--- Data shown Enclosed Below ---

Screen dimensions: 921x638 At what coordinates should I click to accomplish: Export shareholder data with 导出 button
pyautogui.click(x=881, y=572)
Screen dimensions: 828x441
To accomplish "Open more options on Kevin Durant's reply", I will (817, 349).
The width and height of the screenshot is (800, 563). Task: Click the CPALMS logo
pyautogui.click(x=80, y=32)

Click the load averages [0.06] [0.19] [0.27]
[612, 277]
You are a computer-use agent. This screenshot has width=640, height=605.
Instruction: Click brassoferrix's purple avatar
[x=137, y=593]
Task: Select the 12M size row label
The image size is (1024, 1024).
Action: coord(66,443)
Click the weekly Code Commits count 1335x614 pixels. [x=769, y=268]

--- End of Enclosed Data shown ---
--- Data shown Enclosed Below ---

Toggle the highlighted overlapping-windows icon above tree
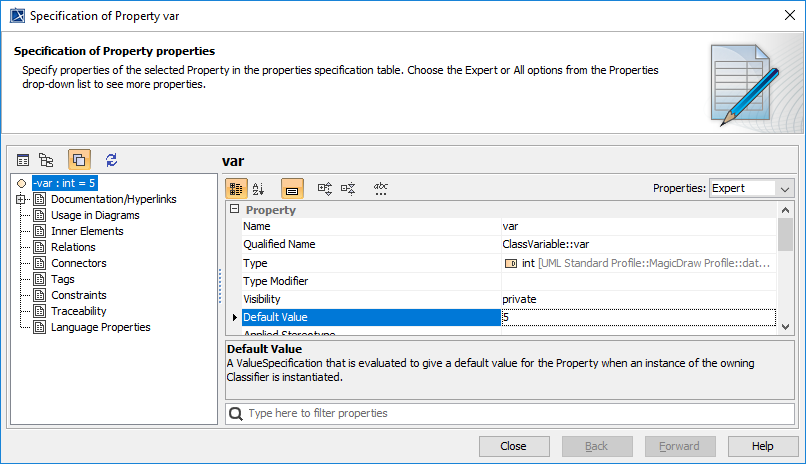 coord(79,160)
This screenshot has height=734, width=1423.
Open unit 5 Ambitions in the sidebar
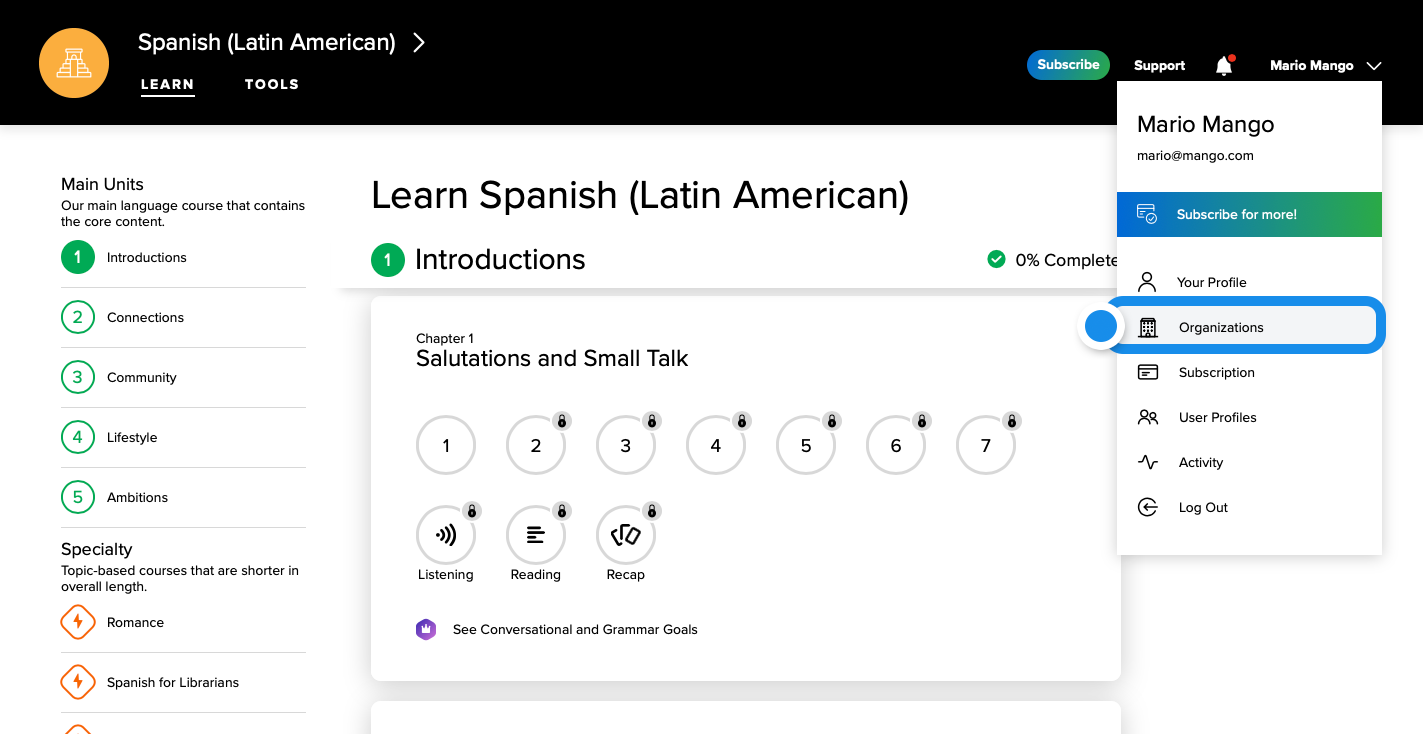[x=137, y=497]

--- End of Enclosed Data shown ---
--- Data shown Enclosed Below ---

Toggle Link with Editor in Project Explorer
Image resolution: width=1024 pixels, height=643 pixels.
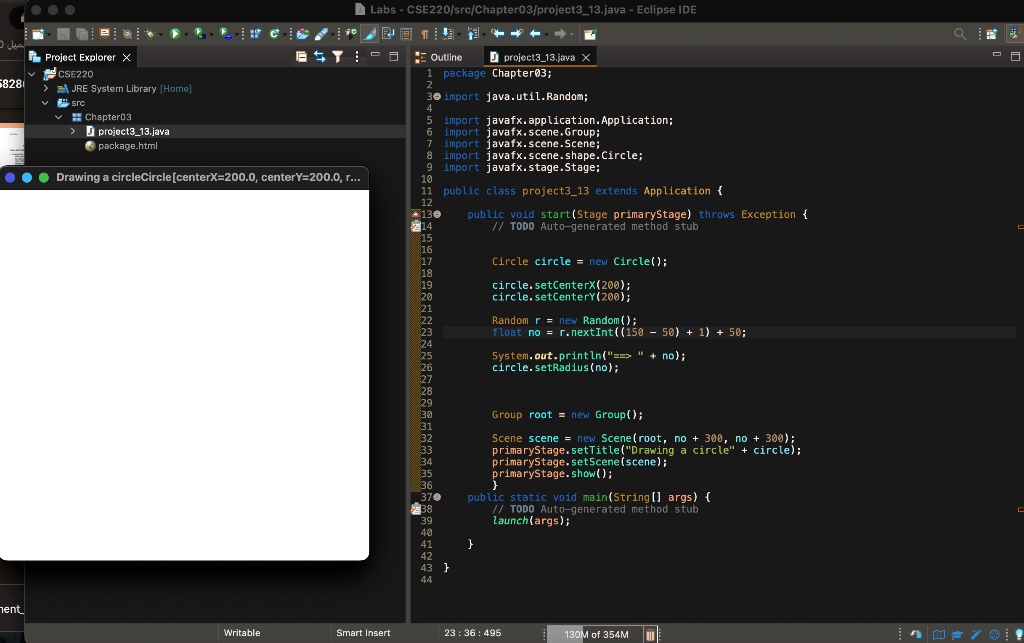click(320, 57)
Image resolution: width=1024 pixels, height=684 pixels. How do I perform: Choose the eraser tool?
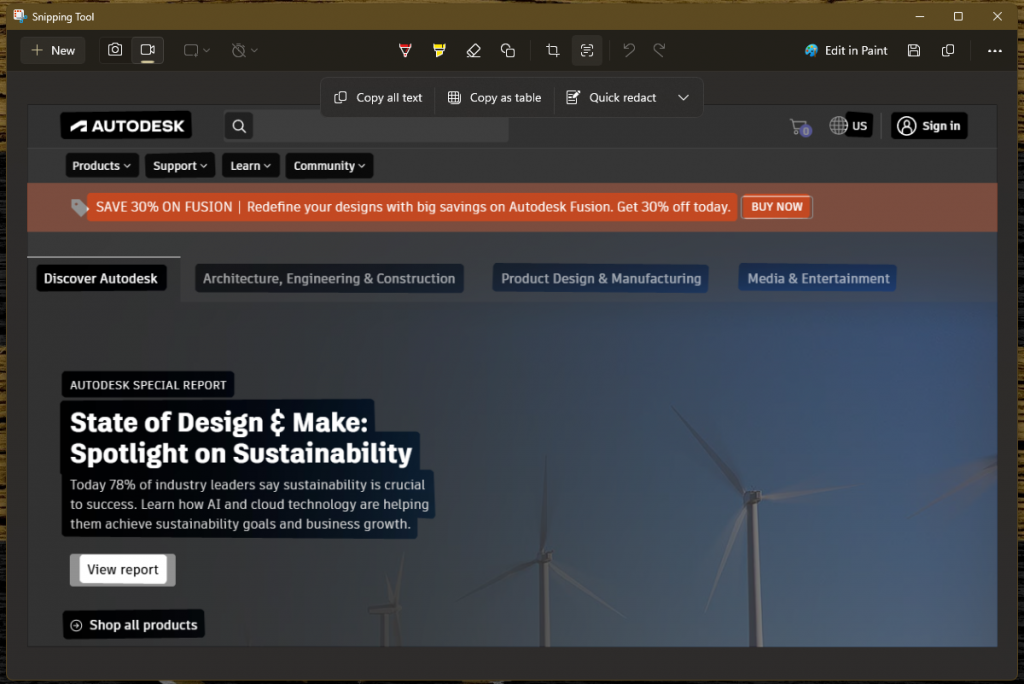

--- End of Enclosed Data shown ---

• Your instructions:
Using the material above, tally each line where the word "This" appears. Reply with the total only.

• Solution to the problem:
2